═══ ENTRIES SHOWN ═══

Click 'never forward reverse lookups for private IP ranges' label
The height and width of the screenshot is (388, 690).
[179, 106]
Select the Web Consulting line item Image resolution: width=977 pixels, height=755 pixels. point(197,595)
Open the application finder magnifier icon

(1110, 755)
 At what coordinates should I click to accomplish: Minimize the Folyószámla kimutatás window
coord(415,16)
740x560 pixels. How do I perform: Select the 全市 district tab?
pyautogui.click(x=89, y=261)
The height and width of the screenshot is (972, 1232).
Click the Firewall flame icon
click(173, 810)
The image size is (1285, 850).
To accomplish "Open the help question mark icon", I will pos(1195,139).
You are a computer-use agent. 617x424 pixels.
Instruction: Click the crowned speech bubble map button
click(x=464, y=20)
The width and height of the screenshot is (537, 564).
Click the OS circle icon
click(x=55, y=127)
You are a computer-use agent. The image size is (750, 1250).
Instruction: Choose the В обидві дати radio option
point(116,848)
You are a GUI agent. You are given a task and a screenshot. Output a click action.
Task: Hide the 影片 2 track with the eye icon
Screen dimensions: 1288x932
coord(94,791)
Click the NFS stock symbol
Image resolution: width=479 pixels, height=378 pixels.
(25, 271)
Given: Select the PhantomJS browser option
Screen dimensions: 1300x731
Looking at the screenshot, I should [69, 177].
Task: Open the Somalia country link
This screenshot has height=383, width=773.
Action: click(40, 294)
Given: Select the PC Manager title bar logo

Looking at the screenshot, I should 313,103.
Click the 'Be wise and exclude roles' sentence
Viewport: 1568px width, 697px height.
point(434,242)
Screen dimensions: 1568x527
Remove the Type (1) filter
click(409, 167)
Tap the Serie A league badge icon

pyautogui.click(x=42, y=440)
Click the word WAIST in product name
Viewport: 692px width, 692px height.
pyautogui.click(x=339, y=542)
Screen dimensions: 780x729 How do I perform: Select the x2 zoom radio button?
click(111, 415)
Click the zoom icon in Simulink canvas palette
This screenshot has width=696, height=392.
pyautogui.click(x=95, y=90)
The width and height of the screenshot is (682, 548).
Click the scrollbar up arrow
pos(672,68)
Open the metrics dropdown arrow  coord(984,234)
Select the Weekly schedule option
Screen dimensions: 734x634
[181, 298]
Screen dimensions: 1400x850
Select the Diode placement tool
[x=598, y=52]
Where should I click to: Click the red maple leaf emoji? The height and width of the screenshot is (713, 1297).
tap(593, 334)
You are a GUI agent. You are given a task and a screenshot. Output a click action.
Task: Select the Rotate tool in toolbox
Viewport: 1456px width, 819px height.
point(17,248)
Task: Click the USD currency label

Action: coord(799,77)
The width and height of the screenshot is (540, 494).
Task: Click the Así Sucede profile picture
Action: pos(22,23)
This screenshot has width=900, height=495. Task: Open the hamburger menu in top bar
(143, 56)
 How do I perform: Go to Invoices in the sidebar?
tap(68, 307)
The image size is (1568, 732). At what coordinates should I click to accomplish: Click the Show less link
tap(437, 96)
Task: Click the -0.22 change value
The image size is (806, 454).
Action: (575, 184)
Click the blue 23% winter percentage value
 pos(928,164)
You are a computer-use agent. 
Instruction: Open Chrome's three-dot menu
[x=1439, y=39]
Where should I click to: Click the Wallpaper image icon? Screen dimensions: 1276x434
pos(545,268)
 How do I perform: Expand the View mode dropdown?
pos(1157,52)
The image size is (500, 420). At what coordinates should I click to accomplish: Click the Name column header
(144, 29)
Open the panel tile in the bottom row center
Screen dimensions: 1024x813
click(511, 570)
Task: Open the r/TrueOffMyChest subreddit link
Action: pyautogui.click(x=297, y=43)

═══

▶ [WORK REQUIRED]: Could you copy out the entries word for word, from the start through the line containing "click(x=55, y=127)", including both ends?

▶ [EXPECTED ANSWER]:
Click 'never forward reverse lookups for private IP ranges' label
The height and width of the screenshot is (388, 690).
[179, 106]
Select the Web Consulting line item Image resolution: width=977 pixels, height=755 pixels. point(197,595)
Open the application finder magnifier icon

(1110, 755)
 At what coordinates should I click to accomplish: Minimize the Folyószámla kimutatás window
coord(415,16)
740x560 pixels. How do I perform: Select the 全市 district tab?
pyautogui.click(x=89, y=261)
The height and width of the screenshot is (972, 1232).
Click the Firewall flame icon
click(173, 810)
The image size is (1285, 850).
To accomplish "Open the help question mark icon", I will pos(1195,139).
You are a computer-use agent. 617x424 pixels.
Instruction: Click the crowned speech bubble map button
click(x=464, y=20)
The width and height of the screenshot is (537, 564).
Click the OS circle icon
click(x=55, y=127)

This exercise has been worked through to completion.